- Task instructions:
Arrange the listing below as a Markdown table with the columns Row and Text, numbering each line and leaving out blank lines. Include only the lines starting at the one containing "The image size" and ending at the end of the listing, and leave the pictures out of the table.

- The data:

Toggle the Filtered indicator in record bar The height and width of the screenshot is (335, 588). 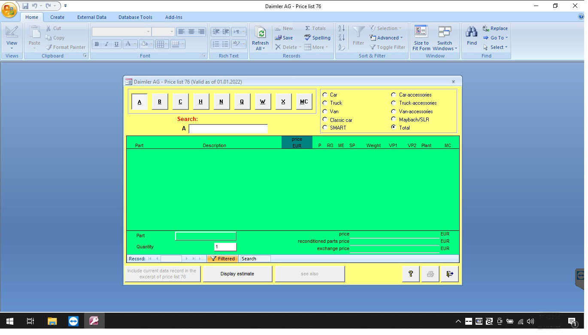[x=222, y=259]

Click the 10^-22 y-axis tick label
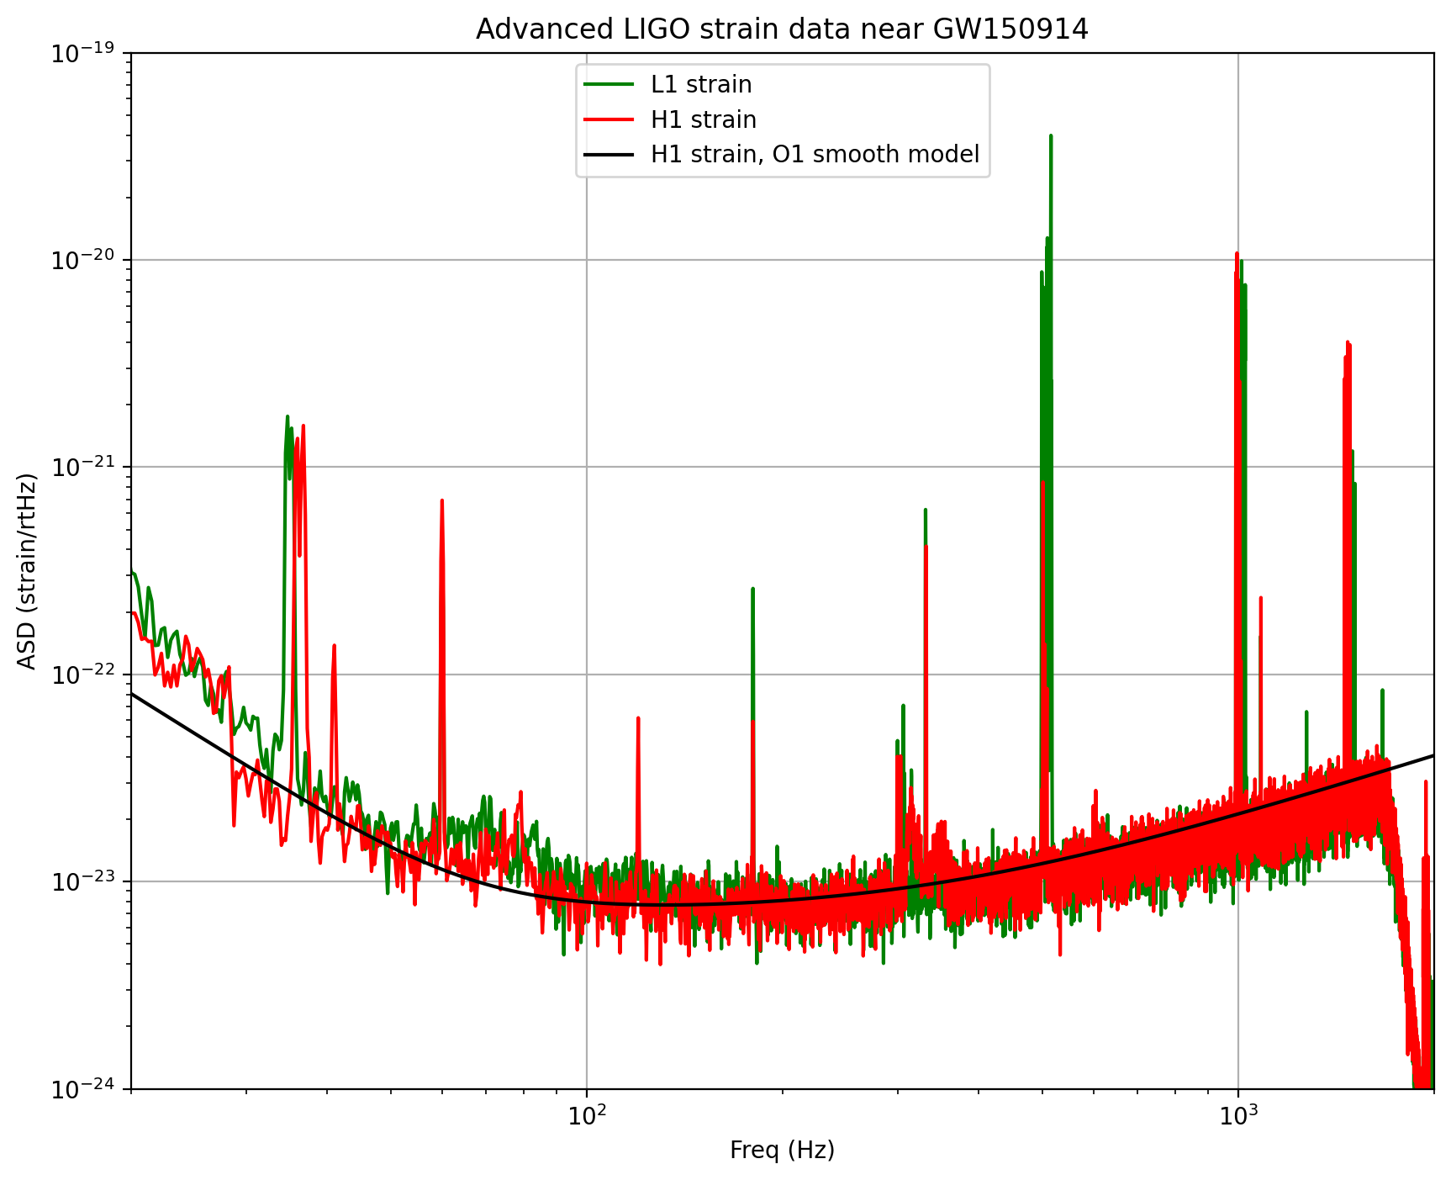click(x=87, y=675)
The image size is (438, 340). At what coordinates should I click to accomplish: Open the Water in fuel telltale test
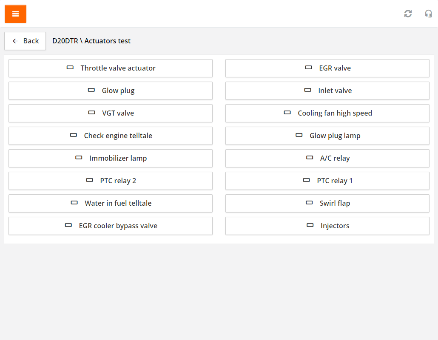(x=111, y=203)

- Problem solution:
| Row | Text |
|---|---|
| 1 | The image size is (438, 340). At what coordinates should I click to accomplish: Open the Water in fuel telltale test |
| 2 | (x=111, y=203) |